La
riconsacrazione della basilica maior
al S. Salvatore
Con il trasferimento nel 402 della corte imperiale a Ravenna iniziò la
lenta decadenza dell’episcopato milanese, dal quale vennero staccate le diocesi
dell’Emilia, confluite sotto la Chiesa di Ravenna (tranne Piacenza) e le
diocesi del Veneto, rivendicate da Aquileia (tranne Brescia).
Nel 452 Milano subì il saccheggio e l’incendio da
parte delle orde di Attila: non fu
quella distruzione tanto radicale tramandata nella memoria storica, ma il
complesso cattedrale ne uscì molto danneggiato. La basilica doppia o vetus,
che dopo il Concilio di Calcedonia del 432 risulta essere intitolata a S. Maria e al protodiacono
S. Stefano, fu gravemente danneggiata
insieme al battistero e alla domus
episcopi; la basilica maior ebbe
bisogno di interventi nelle coperture lignee incendiate e nella parte absidale,
ma soprattutto a causa della profanazione subita dovette essere riconsacrata nel
453 e dedicata al S. Salvatore. Nel triennio 454-457 i lavori di
restauro vennero sospesi a causa di nuove invasioni e della presenza di Ricimero
a Milano.

**DATI FORNITI:**
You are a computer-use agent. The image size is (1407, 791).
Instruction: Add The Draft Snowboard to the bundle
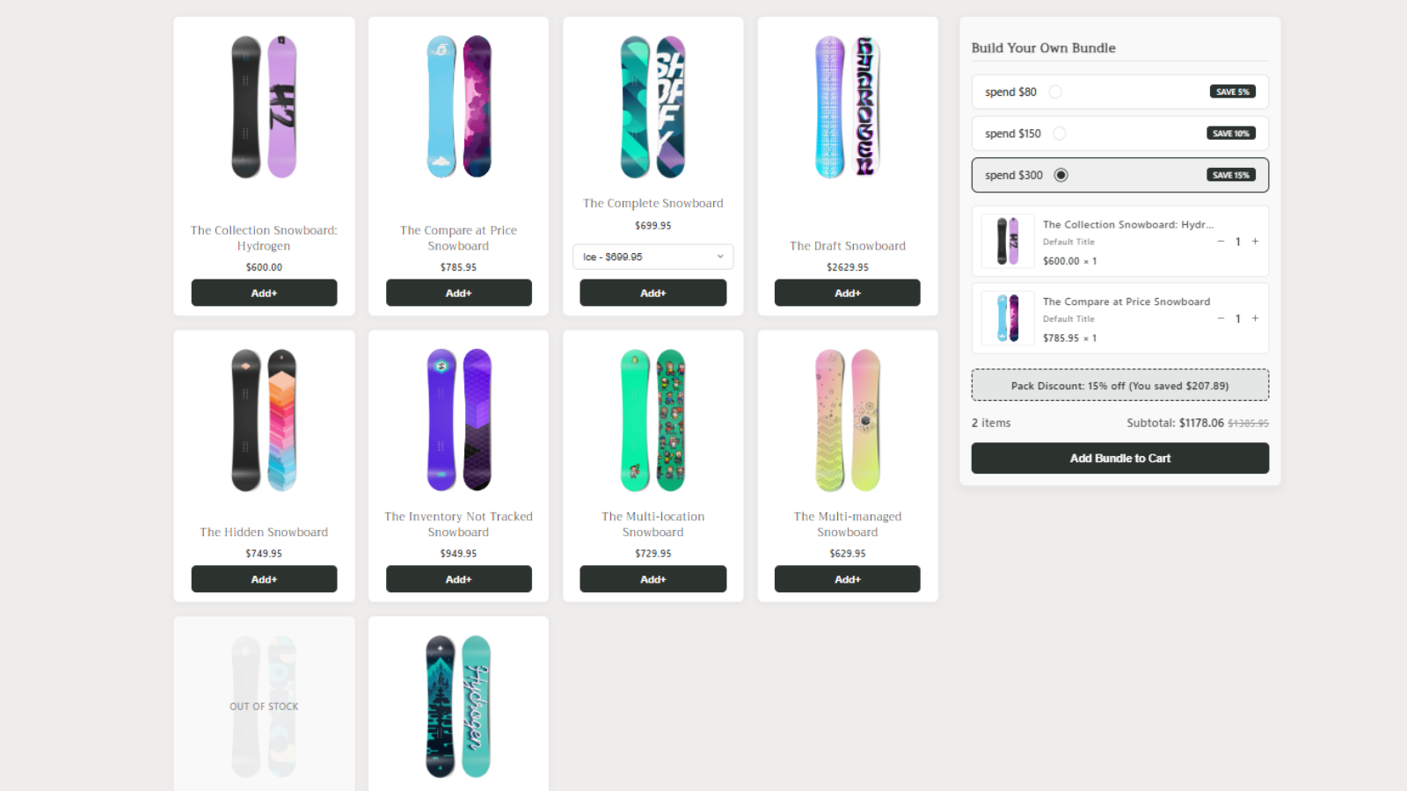point(847,293)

**COMPITO A:**
Rispondi a queste domande sull'estratto della pagina:
(i) In che anno la corte imperiale fu trasferita a Ravenna?
(ii) A chi fu dedicata la basilica maior quando venne riconsacrata nel 453?
(iii) In quale triennio furono sospesi i lavori di restauro?
**COMPITO B:** Riassumi in due frasi l'estratto della pagina.
**COMPITO C:** Continua l'estratto della pagina sulla riconsacrazione della basilica maior partendo dopo la sua ultima frase.

**RISPOSTA ATTESA A:**
(i) Nel 402.
(ii) Al S. Salvatore.
(iii) Nel triennio 454-457.

**RISPOSTA ATTESA B:** Con il trasferimento della corte imperiale a Ravenna nel 402 iniziò la decadenza dell'episcopato milanese, che perse le diocesi dell'Emilia (tranne Piacenza) e del Veneto (tranne Brescia). Nel 452 il saccheggio e l'incendio di Milano da parte delle orde di Attila danneggiarono molto il complesso cattedrale, e la basilica maior, profanata, fu riconsacrata nel 453 e dedicata al S. Salvatore, mentre i restauri vennero sospesi nel triennio 454-457.

**RISPOSTA ATTESA C:**
I nuovi restauri del
vescovo Lorenzo
Nel 491 Milano fu invasa da
Burgundi e Rugi, chiamati in soccorso dal generale Odoacre, re degli Eruli,
contro i Goti di Teodorico. Ennodio scrive che l’irruzione dei nemici riempì la città di
desolazione e di rovine. Molti abitanti fuggirono, altri furono fatti
prigionieri, tra cui lo stesso vescovo Lorenzo, che patì freddo, ingiurie e
aggravamento degli acciacchi dell’età avanzata. La città era ridotta al
terrore e al disordine: ovunque lutti, un marcire d’immondizia e un ristagnare
d’acqua putrida; le chiese servivano solo per albergare animali, ma ancora una
volta i danni non furono irrimediabili. La
cattedrale, identificata col potere del vescovo, venne intenzionalmente
danneggiata e furono rotte alcune colonne rosse e verdi delle navate.
Terminata l’emergenza, dal 493 al vescovo
Lorenzo spettò il restauro degli edifici religiosi rovinati, anche
grazie alla sovvenzione del vittorioso Teodorico, che mise a disposizione della
Chiesa i beni sequestrati ai milanesi che avevano parteggiato per Odoacre.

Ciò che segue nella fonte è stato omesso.